SUPPLIED ENTRIES
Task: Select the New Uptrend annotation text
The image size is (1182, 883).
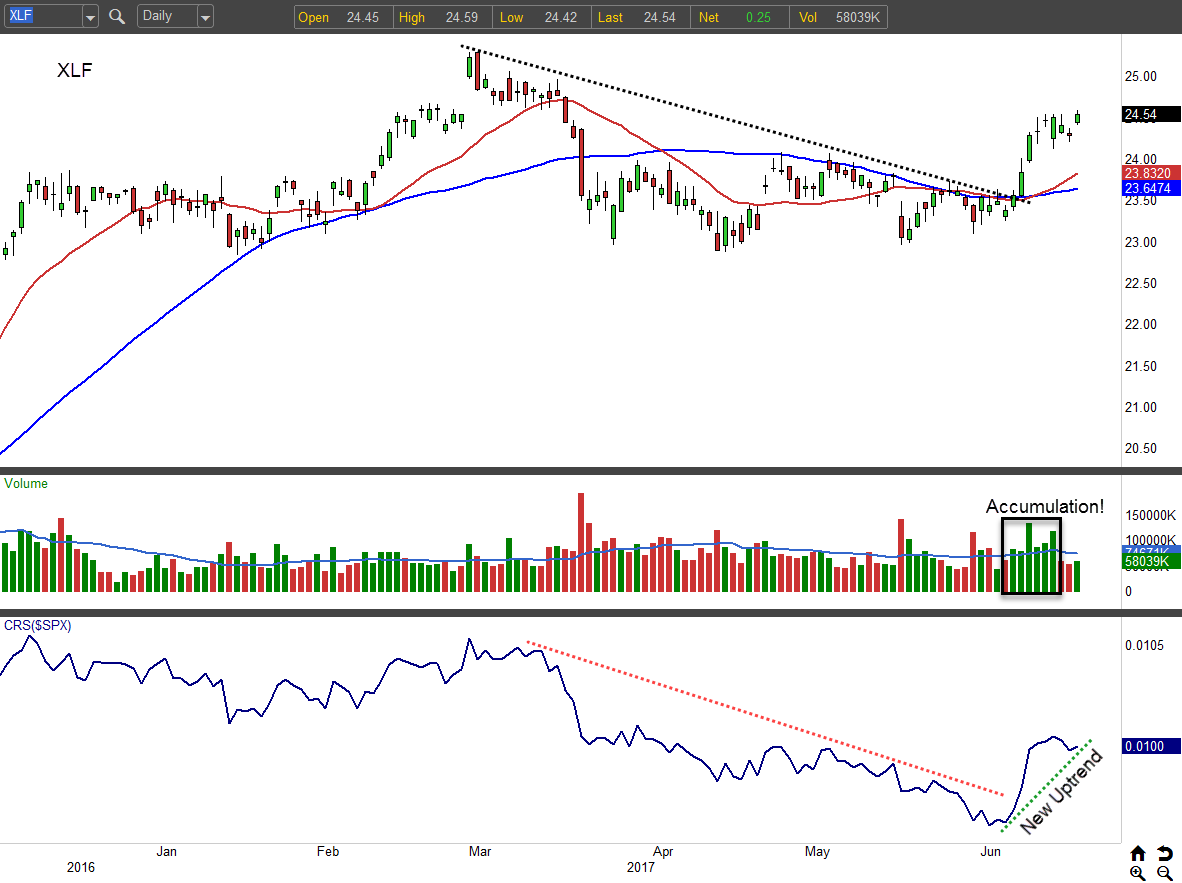Action: coord(1061,792)
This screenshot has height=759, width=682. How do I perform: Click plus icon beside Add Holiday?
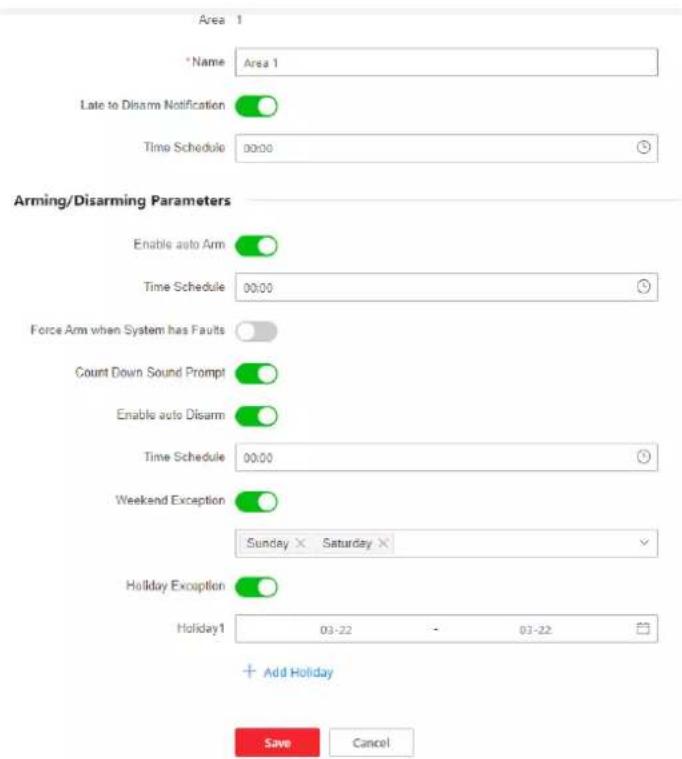tap(249, 671)
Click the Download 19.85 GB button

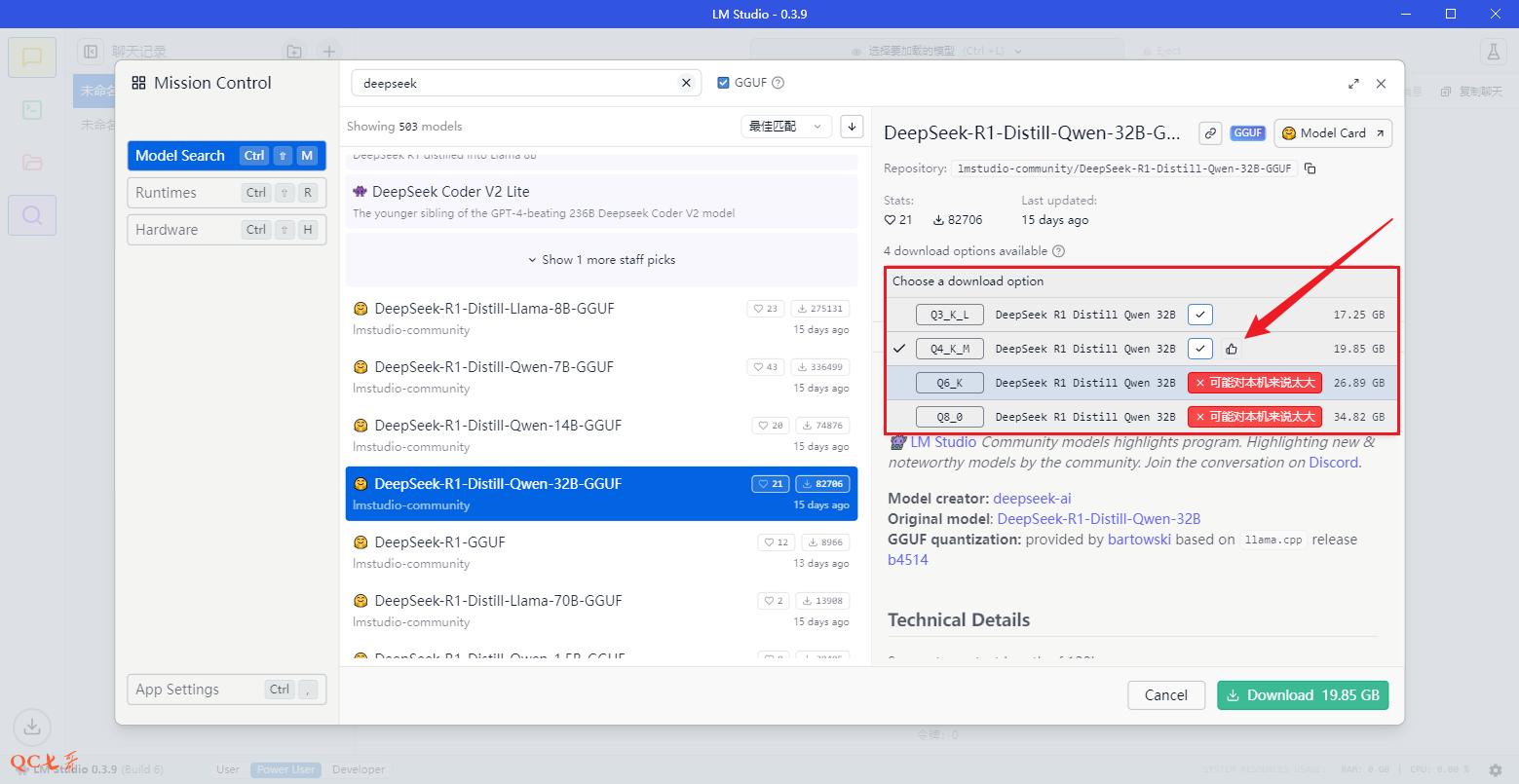pyautogui.click(x=1303, y=695)
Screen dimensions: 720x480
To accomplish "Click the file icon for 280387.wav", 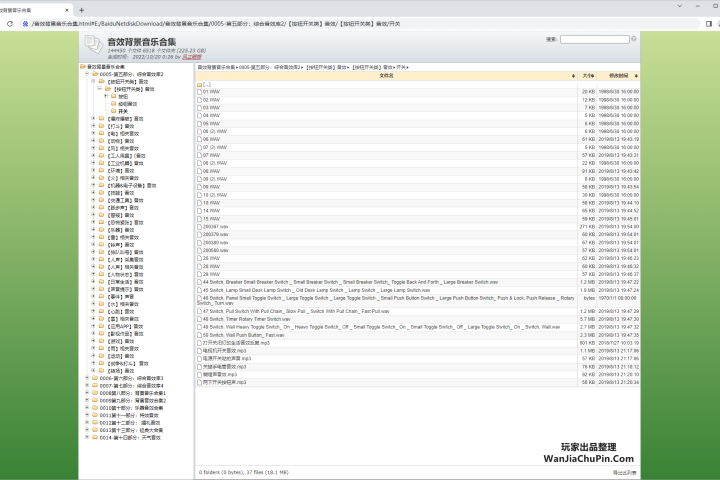I will click(199, 227).
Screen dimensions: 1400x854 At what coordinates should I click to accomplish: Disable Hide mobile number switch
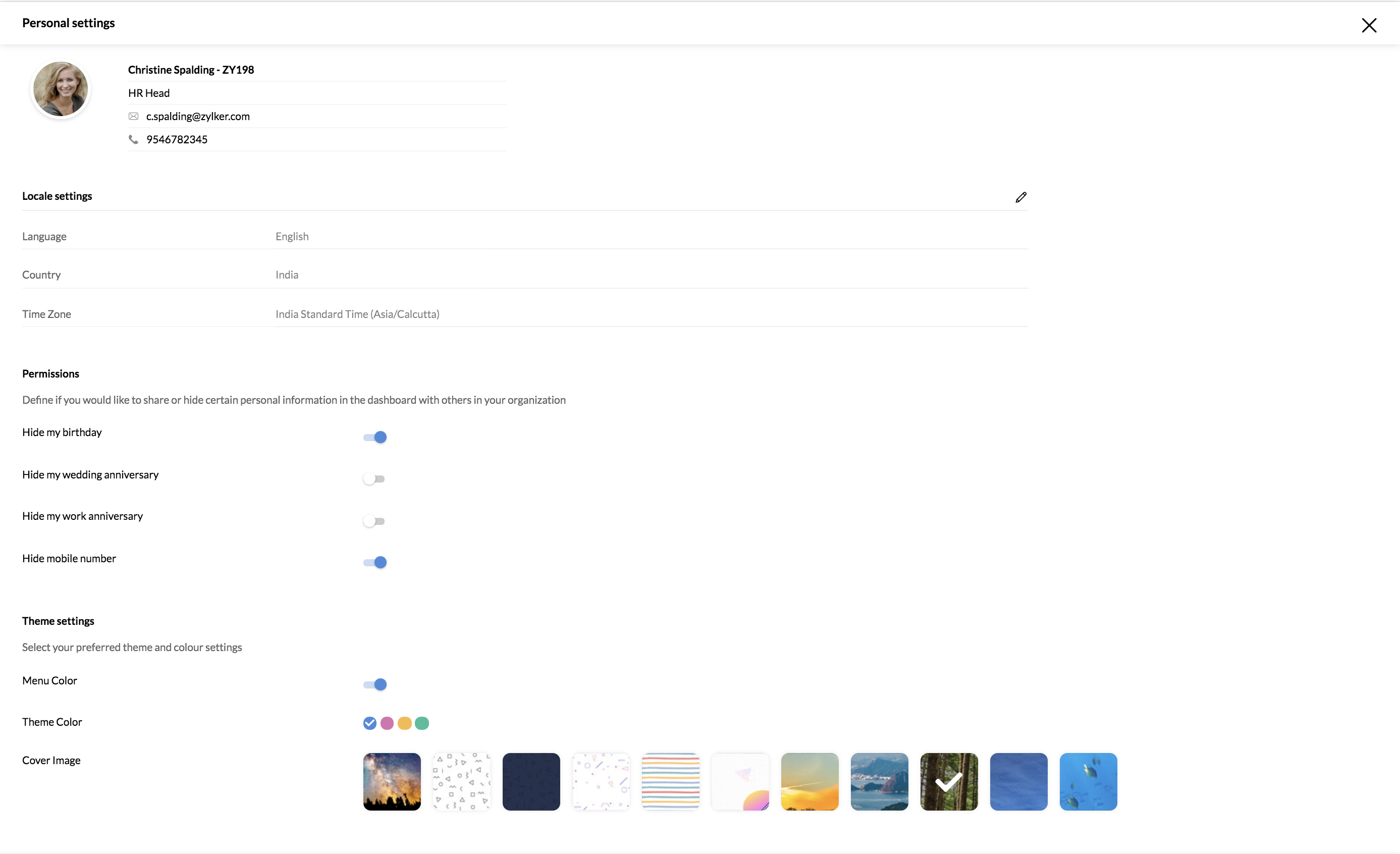[375, 562]
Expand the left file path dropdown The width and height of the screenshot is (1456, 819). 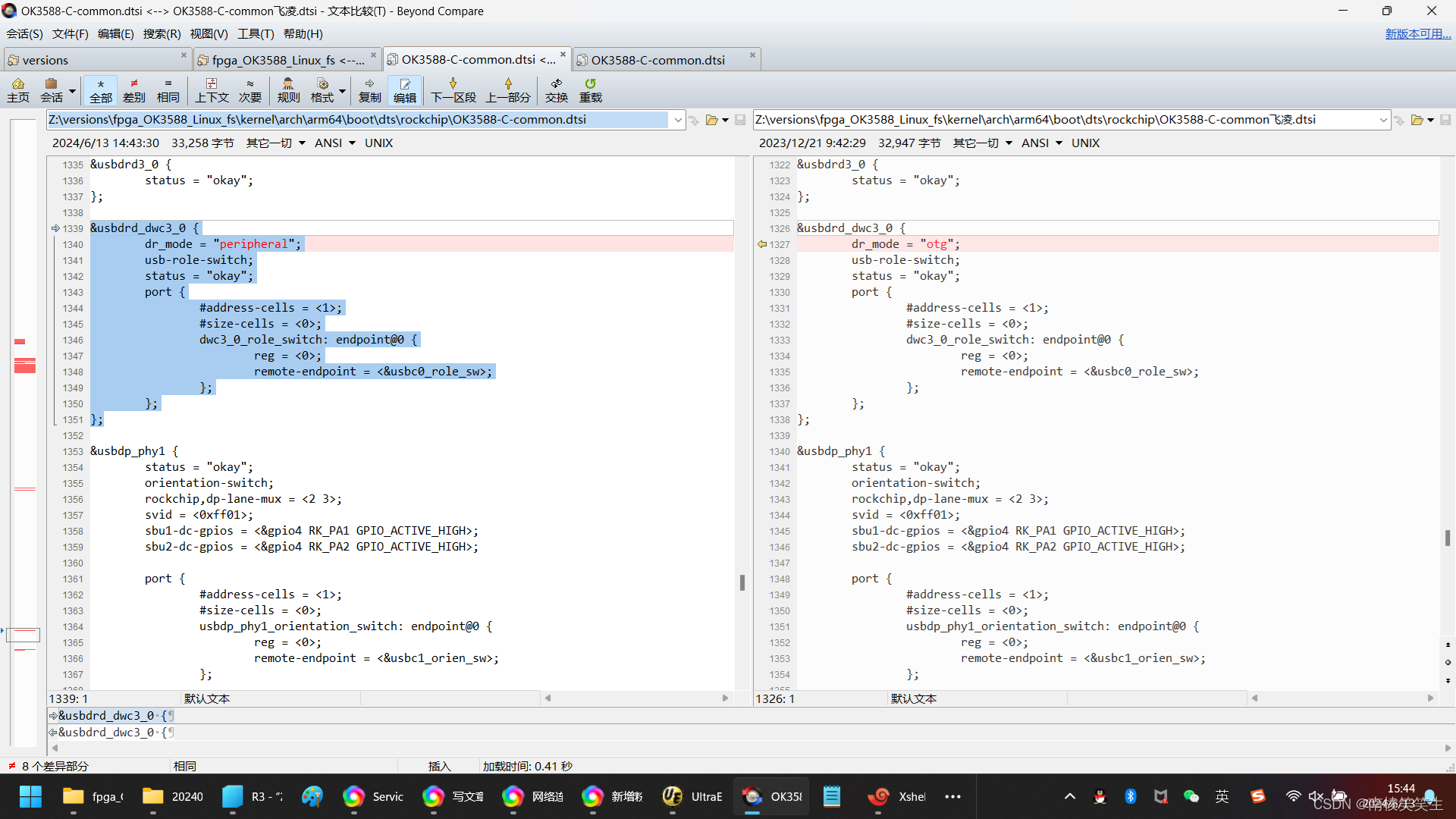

SHORT EXERCISE
Copy the listing word for word, from the line containing "Screen dimensions: 1400x854" through the end of the listing, and leave the pictures out.

REPLY
Screen dimensions: 1400x854 At what coordinates should I click to accomplish: Disable Hide mobile number switch
[375, 562]
Expand the left file path dropdown The width and height of the screenshot is (1456, 819). 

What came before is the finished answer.